Course Description: This graduate-level course is required as part of the APPIC-accredited clinical psychology (child-track) training program at UNC-CH. Students who are not part of this program may register only with instructor permission. The course provides an overview of developmental processes as well as of the major disorders of childhood and adolescence, including issues of phenomenology, epidemiology, and etiology. Companion courses consider issues of assessment, prevention and treatment which are not a focus of this course. Using the developmental psychopathology framework, we consider the intersection of psychosocial and biological factors that co-create risk for disorder onset and escalation. Pertinent issues related to research methods, ethical conduct, and cultural context are all considered and integrated into this perspective.

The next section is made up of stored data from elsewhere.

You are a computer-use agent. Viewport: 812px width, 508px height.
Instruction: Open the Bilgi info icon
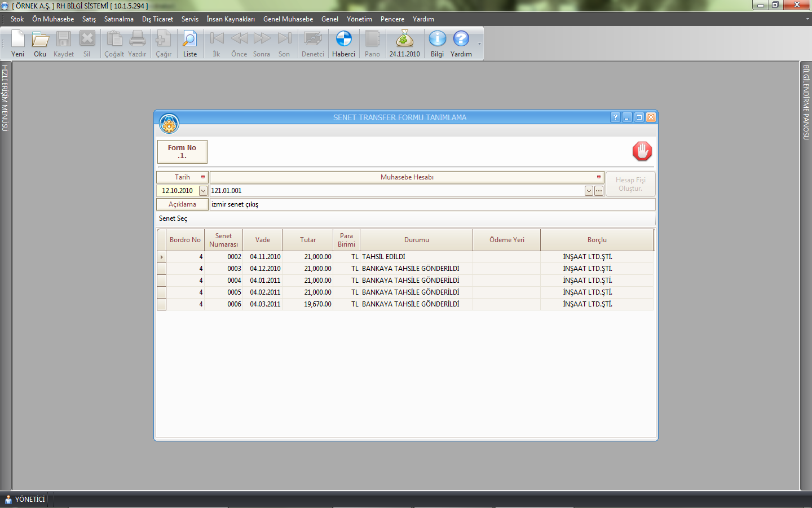[x=437, y=40]
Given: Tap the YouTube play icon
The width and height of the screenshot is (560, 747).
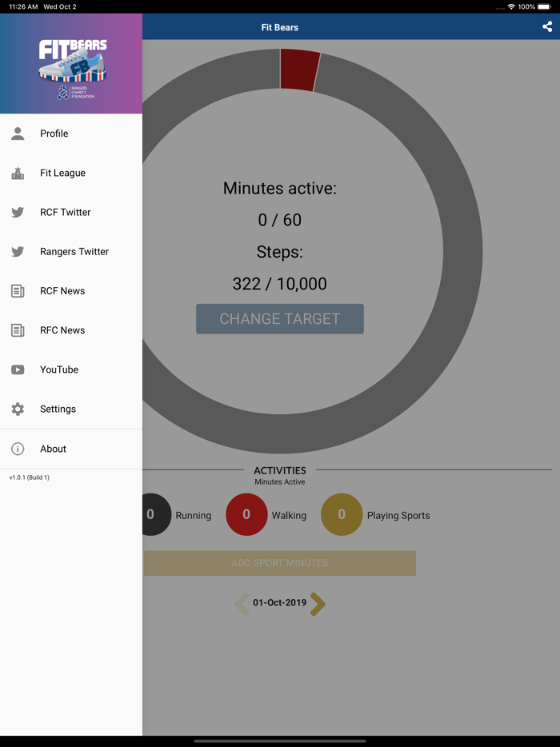Looking at the screenshot, I should (x=18, y=370).
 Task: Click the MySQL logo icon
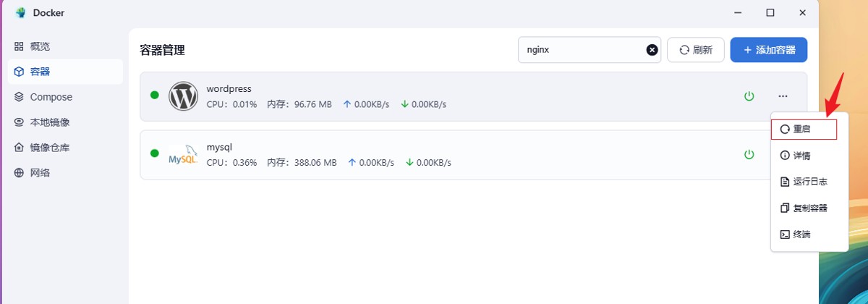point(183,154)
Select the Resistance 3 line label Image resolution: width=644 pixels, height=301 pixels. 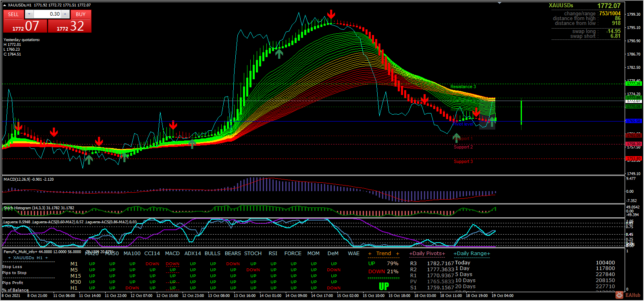(x=463, y=87)
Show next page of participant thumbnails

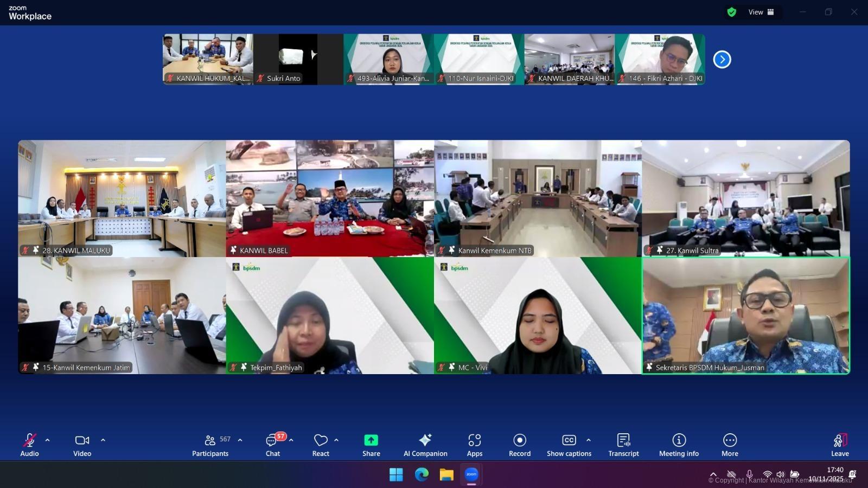click(x=722, y=60)
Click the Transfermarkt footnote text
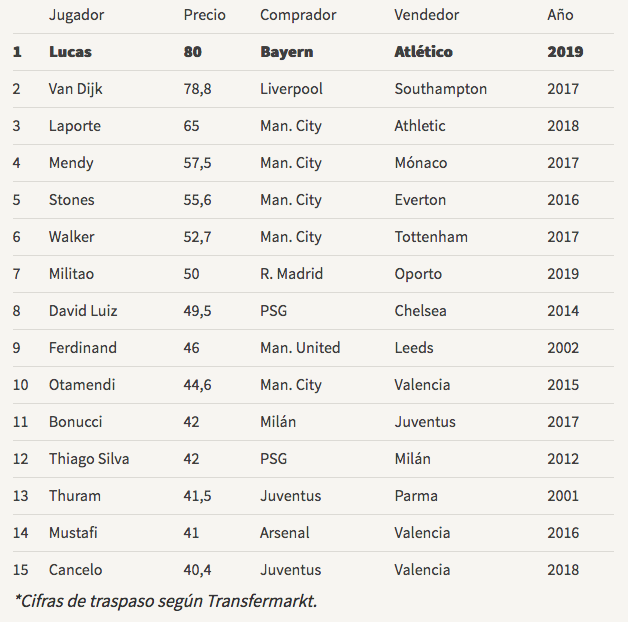 pos(165,600)
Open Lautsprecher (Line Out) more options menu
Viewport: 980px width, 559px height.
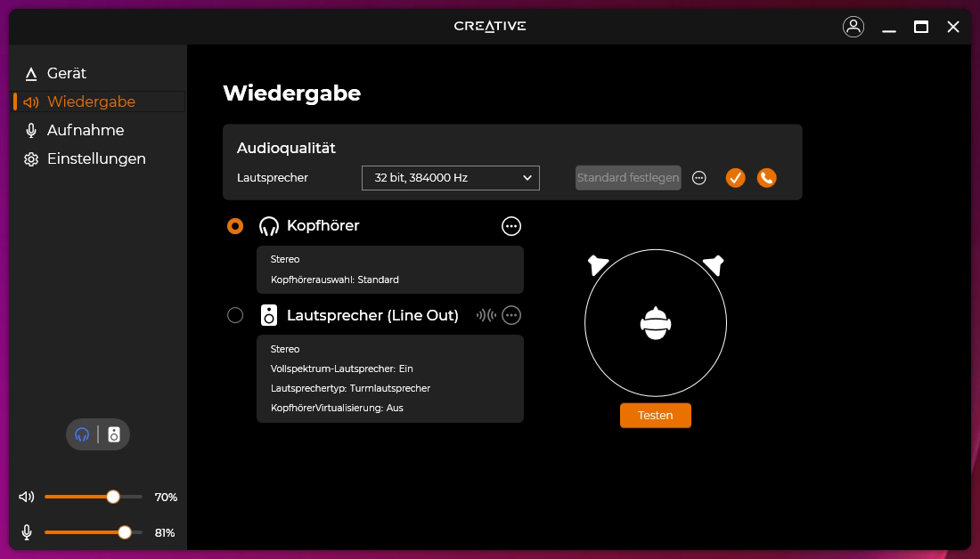coord(511,315)
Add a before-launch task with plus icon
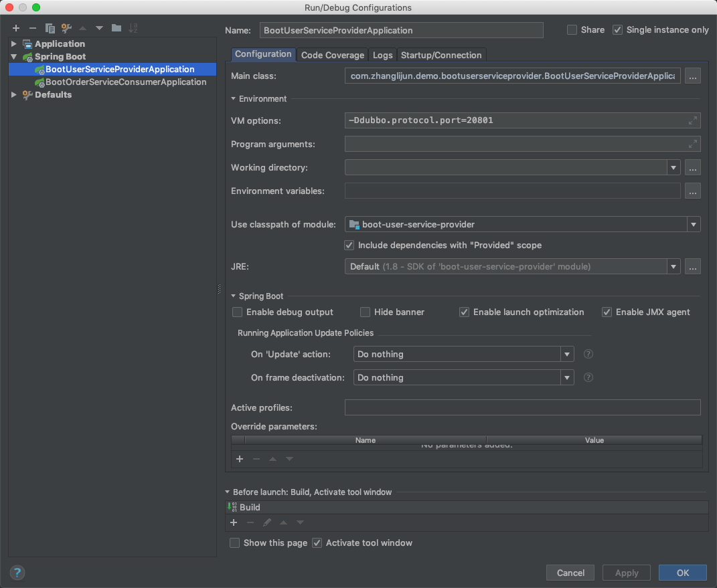Image resolution: width=717 pixels, height=588 pixels. pos(234,522)
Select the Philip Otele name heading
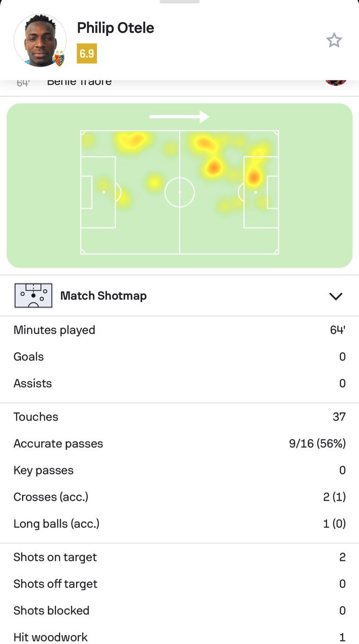This screenshot has height=644, width=359. [x=115, y=28]
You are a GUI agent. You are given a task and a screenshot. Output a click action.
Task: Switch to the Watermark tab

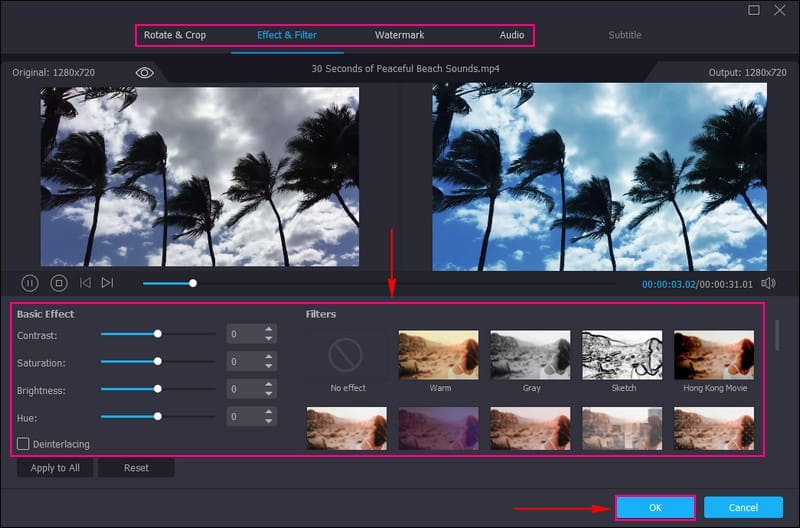point(399,35)
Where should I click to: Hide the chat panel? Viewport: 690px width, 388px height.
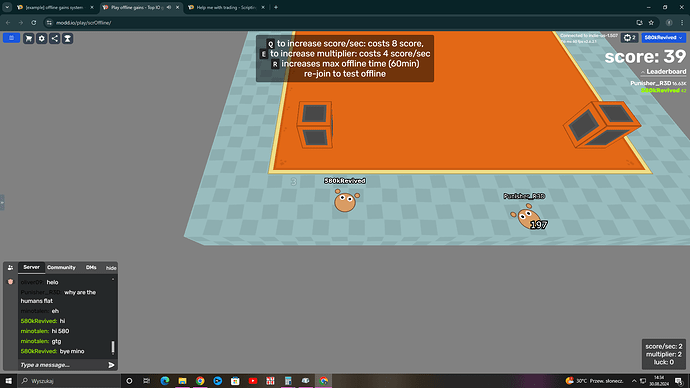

Course Structure and Learning Objectives: The course includes rigorous readings and digital media resources to provide an overview of key issues and disorders as well as greater depth in a smaller range of topics; structured class discussions, presentations and small group projects; an in-class exam; and a final course review paper. By the end of the course, you should be able to:
- Identify developmental tasks and milestones during childhood and adolescence
- Describe, apply, and critique core principles in developmental psychopathology
- Distinguish, compare, and contrast ways to conceptualize childhood and adolescent psychopathology as well as specific disorders
- Articulate factors that complicate the study of trends in developmental psychopathology and apply those factors in understanding the epidemiology of major childhood disorders
- Describe shared and unique developmental etiological models across a broad range of childhood disorders
- Identify central issues, tensions, and methods in recent developmental psychopathology research
- Apply the developmental psychopathology framework to inform future research studies and clinical work
I am currently revising this course structure to be taught remotely in the Fall 2020. If after the first month of campus re-opening, we will evaluate whether to continue remote or move to a hybrid option. No students will have to be on campus to take this course in the fall.